Questions to prepare for classes and examination
• Arterial hyperemia: definition, causes, types (physiological and pa-tholocic), mechanisms (neurogenous, neuromyoparalytic and humoral), and consequences. Reactive hyperemia. Manifestations of arterial hyperemia and its mechanisms.
• Venous hyperemia: definition, causes, and consequences. Manifestations of venous hyperemia and their mechanisms.
• Ischemia: definition, causes and consequences. Manifestations of ischemia and their mechanisms, factors that influence on the consequences of ischemia.
• Stasis: types and causes.
• Disturbances of microcirculation: types and causes.
• Types of transmural disturbances of microcirculation, mechanisms of an increased vascular permeability. Mechanisms of extra and intravascular disturbances.

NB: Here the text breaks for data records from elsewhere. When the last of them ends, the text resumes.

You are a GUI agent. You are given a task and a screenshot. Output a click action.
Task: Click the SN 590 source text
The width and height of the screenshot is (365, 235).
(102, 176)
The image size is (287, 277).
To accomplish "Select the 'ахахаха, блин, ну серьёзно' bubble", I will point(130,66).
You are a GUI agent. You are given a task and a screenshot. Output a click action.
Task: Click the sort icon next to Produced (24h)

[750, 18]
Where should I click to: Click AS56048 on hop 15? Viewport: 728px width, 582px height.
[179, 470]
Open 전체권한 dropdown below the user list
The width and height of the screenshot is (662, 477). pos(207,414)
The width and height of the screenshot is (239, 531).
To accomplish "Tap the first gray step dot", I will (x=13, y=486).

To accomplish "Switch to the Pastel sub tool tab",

• Sludge syndrome: types, causes, and mechanisms.
N 16
A 68-year-old male patient D. presented with chronic hepatitis and liver cirrhosis. The doctor introduced a needle into the abdominal cavity to perform aspiration of ascitic fluid. By the fifteenth minute, after 5 l of fluid had been removed, the patient felt bad, complaining of weakness, dizziness, and nausea. But the procedure was continued. After 1,5 l more fluid had been evacuated the patient developed syncope and lost consciousness. Several minutes later, after the emergency treatment, the patient regained total consciousness but still complained of weakness, dizziness, and nausea.
Questions
• What was the doctor's mistake during the performance of ascitic fluid aspiration?
• What are the mechanisms of syncope after the removal of ascitic fluid?
• What are the possible mechanisms of adaptation of the brain circulation in this case?